Give the number of lines in the listing that contain "help", with no other words.

——————

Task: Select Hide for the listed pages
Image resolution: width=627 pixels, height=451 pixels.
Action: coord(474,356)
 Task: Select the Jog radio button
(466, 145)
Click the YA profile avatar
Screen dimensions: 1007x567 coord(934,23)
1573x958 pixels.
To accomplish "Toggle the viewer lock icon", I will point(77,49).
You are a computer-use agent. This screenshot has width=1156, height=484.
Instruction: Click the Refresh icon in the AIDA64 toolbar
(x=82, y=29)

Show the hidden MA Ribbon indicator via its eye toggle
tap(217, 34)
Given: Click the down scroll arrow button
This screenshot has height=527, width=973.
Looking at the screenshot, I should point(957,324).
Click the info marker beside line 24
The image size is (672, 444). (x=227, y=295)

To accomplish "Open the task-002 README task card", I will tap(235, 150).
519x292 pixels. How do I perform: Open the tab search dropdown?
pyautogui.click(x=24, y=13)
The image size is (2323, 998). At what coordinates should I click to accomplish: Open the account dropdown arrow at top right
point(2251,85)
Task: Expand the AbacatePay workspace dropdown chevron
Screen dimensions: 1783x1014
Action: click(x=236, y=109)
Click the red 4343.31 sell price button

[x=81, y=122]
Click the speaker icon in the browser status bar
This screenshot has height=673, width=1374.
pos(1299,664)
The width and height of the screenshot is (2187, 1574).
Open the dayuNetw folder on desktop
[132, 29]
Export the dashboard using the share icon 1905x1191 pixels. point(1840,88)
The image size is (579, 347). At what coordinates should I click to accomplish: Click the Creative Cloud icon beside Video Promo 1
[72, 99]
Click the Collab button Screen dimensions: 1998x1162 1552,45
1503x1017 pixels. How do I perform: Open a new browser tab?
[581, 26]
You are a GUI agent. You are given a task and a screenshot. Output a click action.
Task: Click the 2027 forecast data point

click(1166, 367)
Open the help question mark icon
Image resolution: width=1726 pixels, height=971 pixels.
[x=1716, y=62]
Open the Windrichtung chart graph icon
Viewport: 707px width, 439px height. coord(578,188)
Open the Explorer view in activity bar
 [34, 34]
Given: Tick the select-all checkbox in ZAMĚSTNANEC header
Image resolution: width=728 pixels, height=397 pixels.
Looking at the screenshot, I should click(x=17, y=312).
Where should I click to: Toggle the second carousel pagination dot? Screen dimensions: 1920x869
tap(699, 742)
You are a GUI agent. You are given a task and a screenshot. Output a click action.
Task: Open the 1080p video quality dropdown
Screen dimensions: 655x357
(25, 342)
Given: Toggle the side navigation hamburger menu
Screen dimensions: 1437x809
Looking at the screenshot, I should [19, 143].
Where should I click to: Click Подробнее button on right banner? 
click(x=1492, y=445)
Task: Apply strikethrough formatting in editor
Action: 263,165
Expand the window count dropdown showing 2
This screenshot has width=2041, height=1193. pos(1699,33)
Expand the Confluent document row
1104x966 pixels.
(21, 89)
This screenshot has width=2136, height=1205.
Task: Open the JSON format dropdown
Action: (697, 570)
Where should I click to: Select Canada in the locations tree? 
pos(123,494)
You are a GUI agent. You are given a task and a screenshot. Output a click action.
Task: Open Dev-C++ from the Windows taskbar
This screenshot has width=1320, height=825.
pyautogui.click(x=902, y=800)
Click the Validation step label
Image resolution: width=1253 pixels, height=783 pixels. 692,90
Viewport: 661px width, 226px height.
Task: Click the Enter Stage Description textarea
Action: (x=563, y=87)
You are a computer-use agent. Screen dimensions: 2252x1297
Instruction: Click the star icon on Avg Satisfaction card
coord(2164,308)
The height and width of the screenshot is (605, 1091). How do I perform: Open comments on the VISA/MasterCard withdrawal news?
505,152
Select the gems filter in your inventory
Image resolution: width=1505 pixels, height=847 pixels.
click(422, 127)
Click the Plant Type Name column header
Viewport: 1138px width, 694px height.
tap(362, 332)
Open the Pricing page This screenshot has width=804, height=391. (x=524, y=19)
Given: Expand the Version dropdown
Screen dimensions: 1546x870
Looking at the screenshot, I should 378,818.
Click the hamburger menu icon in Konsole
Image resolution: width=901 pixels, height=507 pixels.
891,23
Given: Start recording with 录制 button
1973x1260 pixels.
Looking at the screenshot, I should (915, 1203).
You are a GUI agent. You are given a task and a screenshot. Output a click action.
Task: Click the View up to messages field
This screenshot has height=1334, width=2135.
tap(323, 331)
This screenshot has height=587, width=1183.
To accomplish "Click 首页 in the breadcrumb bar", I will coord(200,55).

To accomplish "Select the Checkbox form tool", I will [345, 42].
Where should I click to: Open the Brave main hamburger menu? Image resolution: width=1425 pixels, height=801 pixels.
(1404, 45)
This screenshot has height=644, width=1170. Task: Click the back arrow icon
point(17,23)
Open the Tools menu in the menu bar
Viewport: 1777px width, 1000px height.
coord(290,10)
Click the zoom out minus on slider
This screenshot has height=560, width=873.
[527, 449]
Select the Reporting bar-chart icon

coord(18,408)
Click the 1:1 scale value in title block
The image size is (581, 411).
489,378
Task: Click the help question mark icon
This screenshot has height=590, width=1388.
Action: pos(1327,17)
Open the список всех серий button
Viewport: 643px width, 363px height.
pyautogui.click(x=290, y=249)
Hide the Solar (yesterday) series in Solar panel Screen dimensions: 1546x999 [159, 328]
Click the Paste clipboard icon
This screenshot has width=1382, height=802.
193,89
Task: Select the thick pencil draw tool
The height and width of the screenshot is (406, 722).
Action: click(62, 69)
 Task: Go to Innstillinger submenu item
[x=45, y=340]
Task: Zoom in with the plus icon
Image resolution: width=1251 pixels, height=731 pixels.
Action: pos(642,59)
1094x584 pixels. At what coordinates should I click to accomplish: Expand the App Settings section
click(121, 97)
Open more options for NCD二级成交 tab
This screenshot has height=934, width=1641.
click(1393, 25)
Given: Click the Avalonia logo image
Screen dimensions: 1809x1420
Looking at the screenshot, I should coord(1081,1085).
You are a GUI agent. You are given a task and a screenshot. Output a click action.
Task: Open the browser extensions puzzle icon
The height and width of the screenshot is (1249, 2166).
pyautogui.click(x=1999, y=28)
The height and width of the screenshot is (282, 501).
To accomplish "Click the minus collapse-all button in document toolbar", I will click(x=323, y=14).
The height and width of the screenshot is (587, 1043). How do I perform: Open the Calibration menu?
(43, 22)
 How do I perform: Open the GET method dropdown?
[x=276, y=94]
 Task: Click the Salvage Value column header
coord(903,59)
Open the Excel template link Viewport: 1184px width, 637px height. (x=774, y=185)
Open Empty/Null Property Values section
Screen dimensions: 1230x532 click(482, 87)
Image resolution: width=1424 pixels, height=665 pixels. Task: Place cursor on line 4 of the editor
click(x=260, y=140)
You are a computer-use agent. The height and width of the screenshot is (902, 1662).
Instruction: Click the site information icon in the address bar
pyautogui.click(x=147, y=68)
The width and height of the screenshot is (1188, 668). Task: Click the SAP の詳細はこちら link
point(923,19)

——————

EXERCISE ANSWER:
2